— START OF Dataset —

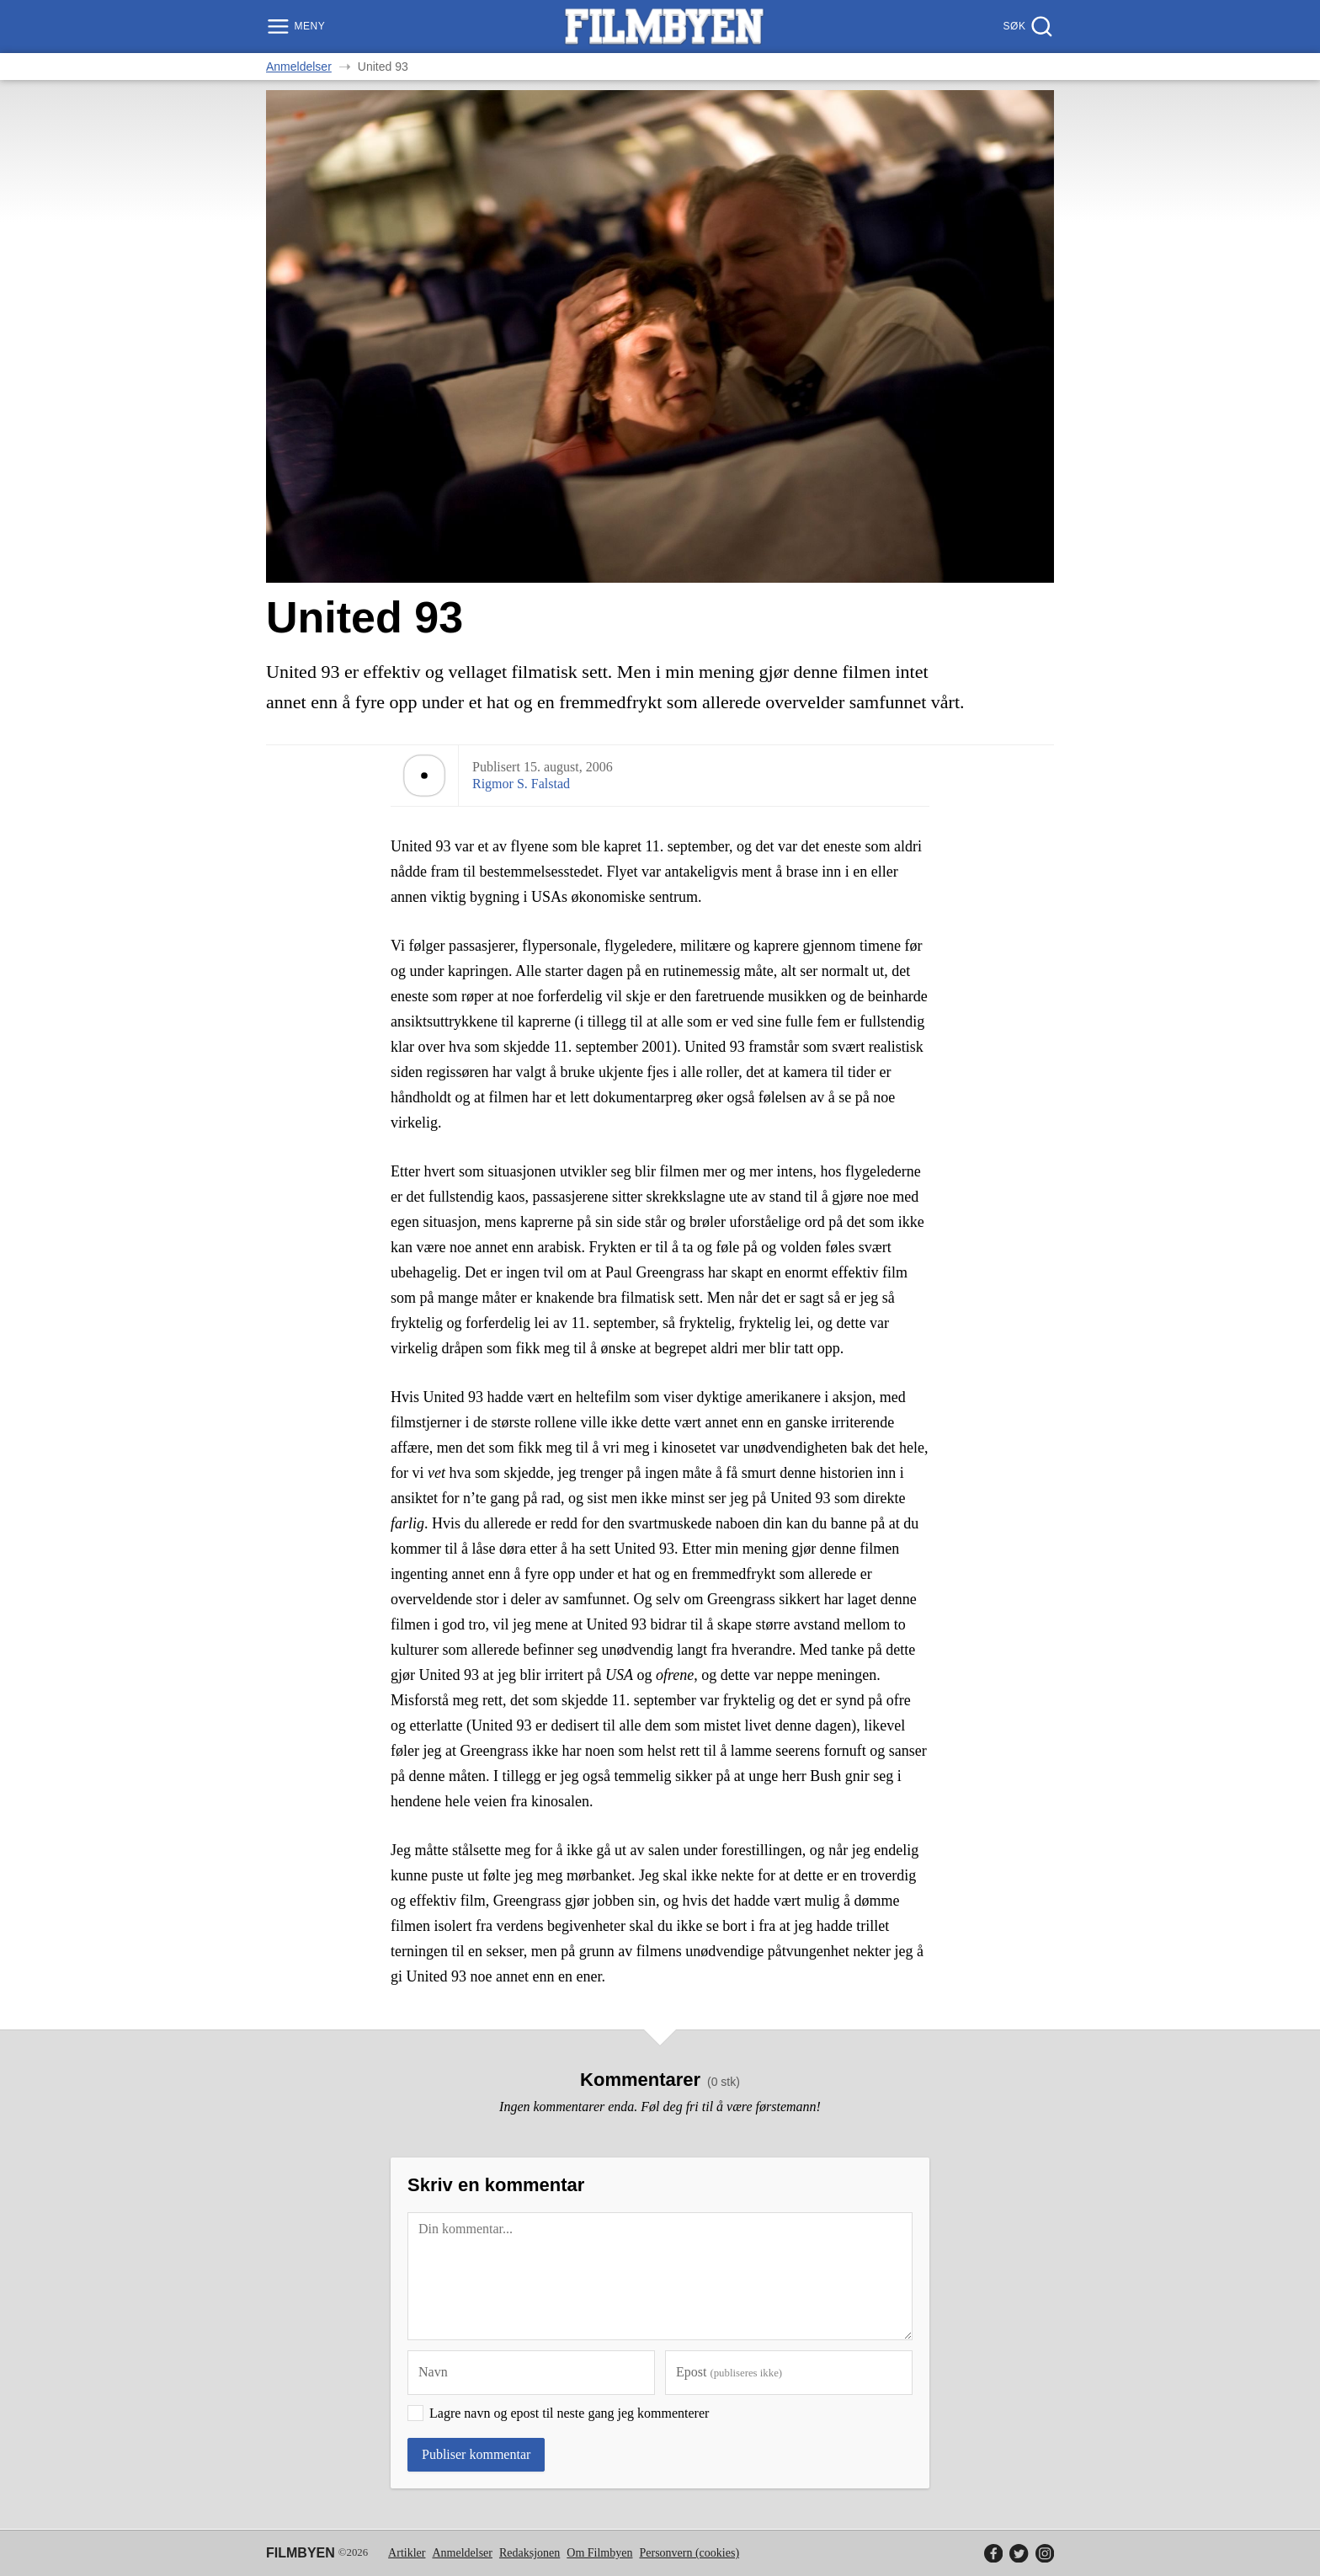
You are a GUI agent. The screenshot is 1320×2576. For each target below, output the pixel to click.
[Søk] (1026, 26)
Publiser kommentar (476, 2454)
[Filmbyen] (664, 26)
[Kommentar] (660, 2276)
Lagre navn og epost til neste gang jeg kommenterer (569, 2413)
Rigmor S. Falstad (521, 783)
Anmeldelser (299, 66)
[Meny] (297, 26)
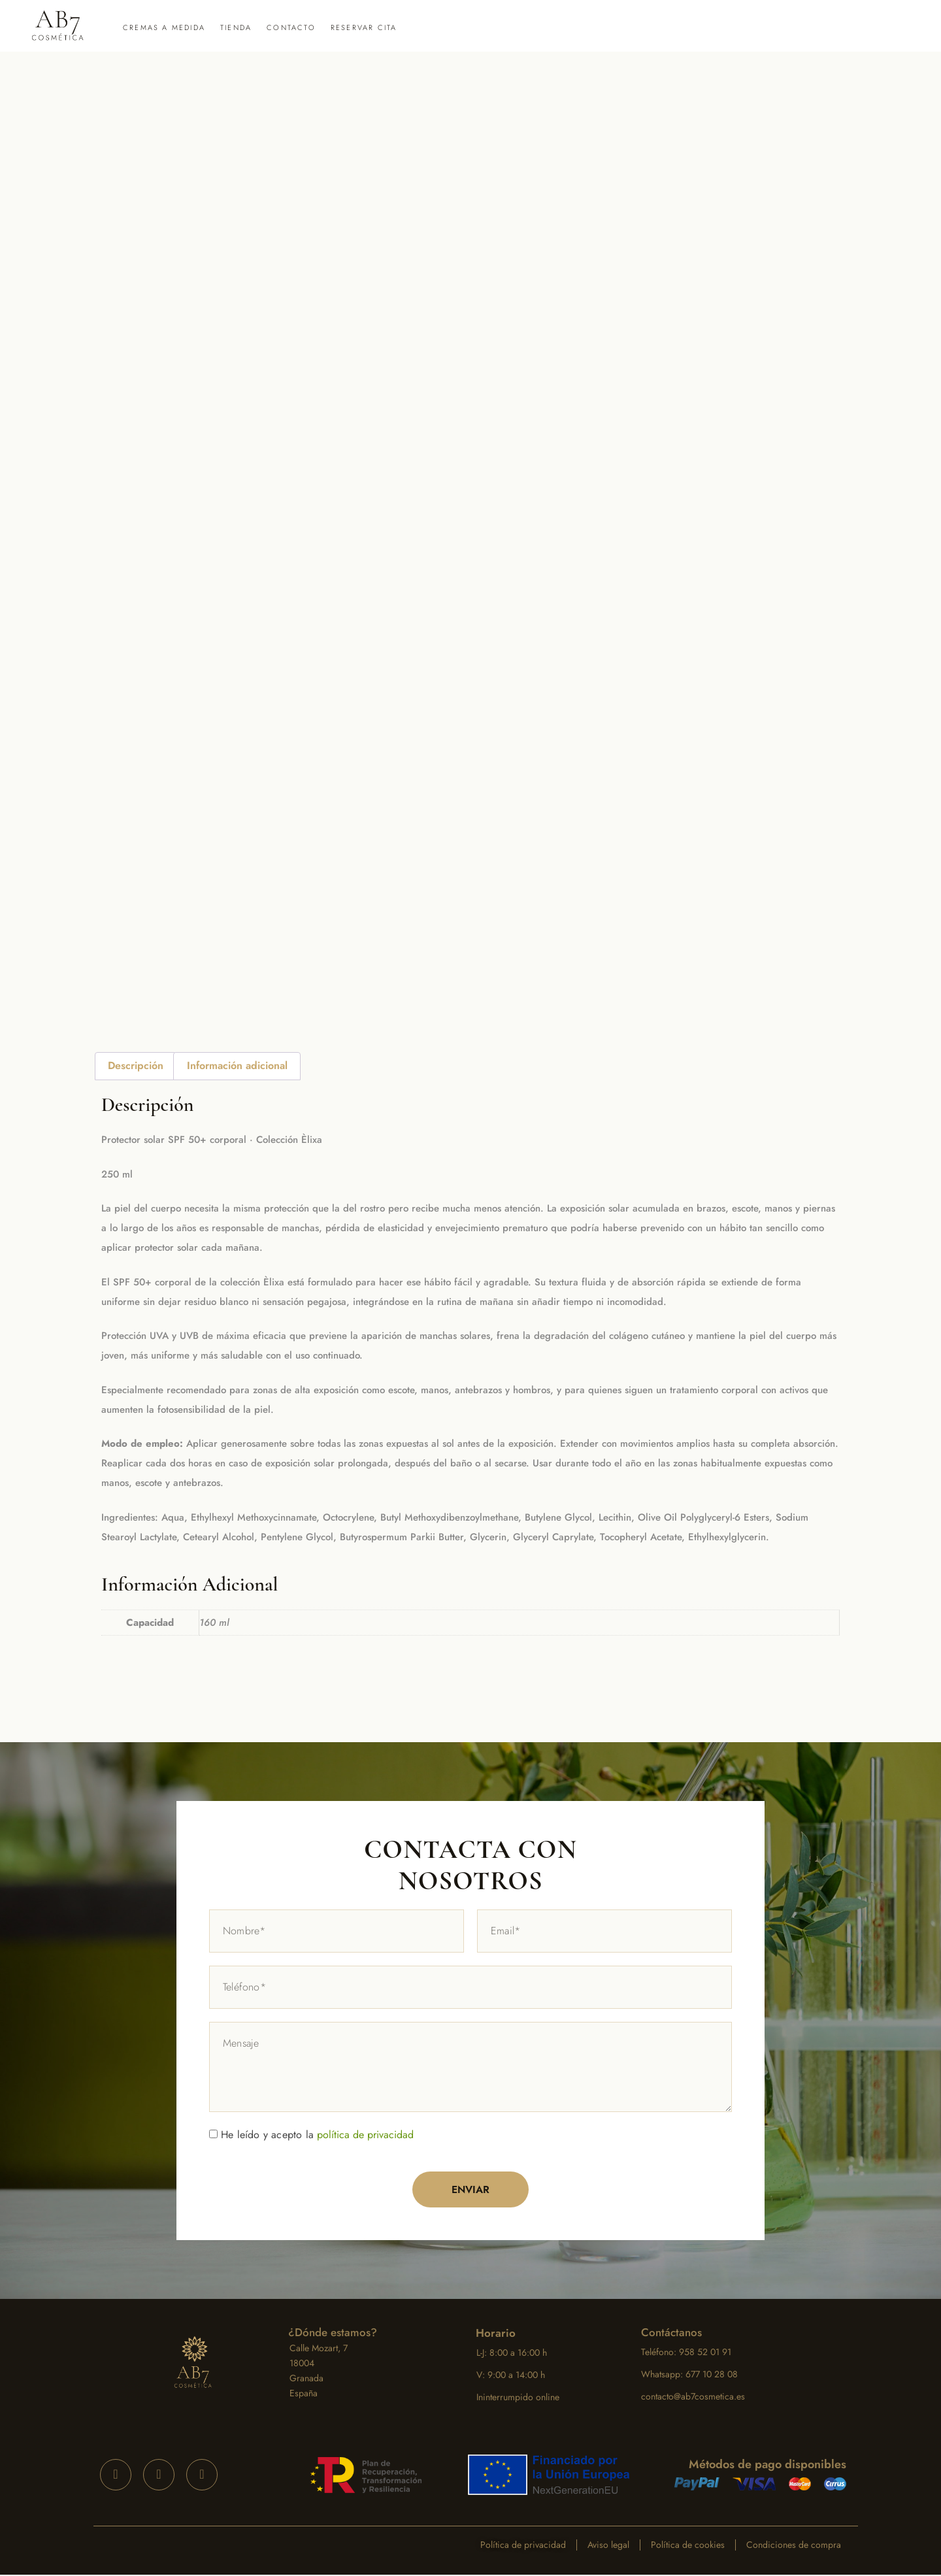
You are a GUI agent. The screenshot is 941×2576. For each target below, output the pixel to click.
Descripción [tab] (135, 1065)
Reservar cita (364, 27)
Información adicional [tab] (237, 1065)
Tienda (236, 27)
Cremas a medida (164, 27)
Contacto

— END OF Dataset —

* What you should do
Could you copy out every row above word for word, leaving the pictures out?

* Solution to the problem
You are a GUI agent. The screenshot is 1320×2576. For each target below, output the pixel to click.
[Søk] (1026, 26)
Publiser kommentar (476, 2454)
[Filmbyen] (664, 26)
[Kommentar] (660, 2276)
Lagre navn og epost til neste gang jeg kommenterer (569, 2413)
Rigmor S. Falstad (521, 783)
Anmeldelser (299, 66)
[Meny] (297, 26)
You are a GUI agent. The screenshot is 941×2576. For each target below, output the pixel to click.
Descripción [tab] (135, 1065)
Reservar cita (364, 27)
Información adicional [tab] (237, 1065)
Tienda (236, 27)
Cremas a medida (164, 27)
Contacto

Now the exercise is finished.